Feature-Aware Test Generation for Deep Learning Models

As deep learning models are widely used in software systems, test generation plays a crucial role in assessing the quality of such models before deployment. To date, the most advanced test generators rely on generative AI to synthesize inputs; however, these approaches remain limited in providing semantic insight into the causes of misbehaviours and in offering fine-grained semantic controllability over the generated inputs. In this paper, we introduce Detect, a feature-aware test generation framework for vision-based deep learning (DL) models that systematically generates inputs by perturbing disentangled semantic attributes within the latent space. Detect perturbs individual latent features in a controlled way and observes how these changes affect the model's output. Through this process, it identifies which features lead to behavior shifts and uses a vision-language model for semantic attribution. By distinguishing between task-relevant and irrelevant features, Detect applies feature-aware perturbations targeted for both generalization and robustness. Empirical results across image classification and detection tasks show that Detect generates high-quality test cases with fine-grained control, reveals distinct shortcut behaviors across model architectures (convolutional and transformer-based), and bugs that are not captured by accuracy metrics. Specifically, Detect outperforms a state-of-the-art test generator in decision boundary discovery and a leading spurious feature localization method in identifying robustness failures. Our findings show that fully fine-tuned convolutional models are prone to overfitting on localized cues, such as co-occurring visual traits, while weakly supervised transformers tend to rely on global features, such as environmental variances. These findings highlight the value of interpretable and feature-aware testing in improving DL model reliability.

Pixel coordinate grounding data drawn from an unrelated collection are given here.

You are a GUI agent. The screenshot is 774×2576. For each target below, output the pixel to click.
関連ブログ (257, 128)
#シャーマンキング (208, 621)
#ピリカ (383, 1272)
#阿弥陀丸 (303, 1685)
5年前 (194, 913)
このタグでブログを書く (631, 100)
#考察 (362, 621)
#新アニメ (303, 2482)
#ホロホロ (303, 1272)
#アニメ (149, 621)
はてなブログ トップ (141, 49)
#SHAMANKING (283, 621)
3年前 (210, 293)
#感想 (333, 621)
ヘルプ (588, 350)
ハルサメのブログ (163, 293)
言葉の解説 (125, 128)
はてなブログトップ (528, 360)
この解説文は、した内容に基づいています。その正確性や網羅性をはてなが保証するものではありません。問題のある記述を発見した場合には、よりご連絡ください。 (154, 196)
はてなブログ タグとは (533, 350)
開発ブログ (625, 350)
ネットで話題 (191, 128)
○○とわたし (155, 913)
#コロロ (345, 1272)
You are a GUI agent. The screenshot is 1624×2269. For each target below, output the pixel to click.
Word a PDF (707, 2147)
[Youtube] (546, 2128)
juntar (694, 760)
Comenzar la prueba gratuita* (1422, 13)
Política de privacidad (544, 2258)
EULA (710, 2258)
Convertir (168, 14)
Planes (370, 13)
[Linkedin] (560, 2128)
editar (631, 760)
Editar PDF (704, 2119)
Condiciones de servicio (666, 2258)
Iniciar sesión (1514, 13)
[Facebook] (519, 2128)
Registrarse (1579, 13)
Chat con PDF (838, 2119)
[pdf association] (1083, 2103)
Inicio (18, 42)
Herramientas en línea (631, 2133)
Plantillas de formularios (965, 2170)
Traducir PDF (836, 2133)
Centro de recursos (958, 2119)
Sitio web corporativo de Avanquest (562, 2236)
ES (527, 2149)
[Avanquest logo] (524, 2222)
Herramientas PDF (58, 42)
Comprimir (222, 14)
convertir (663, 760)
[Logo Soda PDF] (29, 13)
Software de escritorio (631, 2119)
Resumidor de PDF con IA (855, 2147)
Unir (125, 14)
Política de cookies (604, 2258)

翻译：随着深度学习模型在软件系统中的广泛应用，测试生成在模型部署前评估其质量方面发挥着关键作用。迄今为止，最先进的测试生成器依赖生成式人工智能来合成输入；然而，这些方法在提供对错误行为原因的语义洞察以及提供对生成输入的细粒度语义可控性方面仍然存在局限。本文介绍了Detect，一个面向基于视觉的深度学习模型的特征感知测试生成框架，它通过在潜在空间中扰动解耦的语义属性来系统性地生成输入。Detect以受控方式扰动单个潜在特征，并观察这些变化如何影响模型的输出。通过此过程，它识别哪些特征导致了行为偏移，并利用视觉语言模型进行语义归因。通过区分任务相关与无关特征，Detect应用针对泛化性和鲁棒性的特征感知扰动。在图像分类和检测任务上的实证结果表明，Detect生成了具有细粒度控制的高质量测试用例，揭示了不同模型架构（基于卷积和Transformer）的独特捷径行为，以及未被准确率指标捕获的缺陷。具体而言，Detect在决策边界发现方面优于最先进的测试生成器，并在识别鲁棒性故障方面优于领先的伪特征定位方法。我们的研究结果表明，完全微调的卷积模型容易对局部线索（如共现的视觉特征）过拟合，而弱监督的Transformer模型则倾向于依赖全局特征（如环境变化）。这些发现凸显了可解释且特征感知的测试在提升深度学习模型可靠性方面的价值。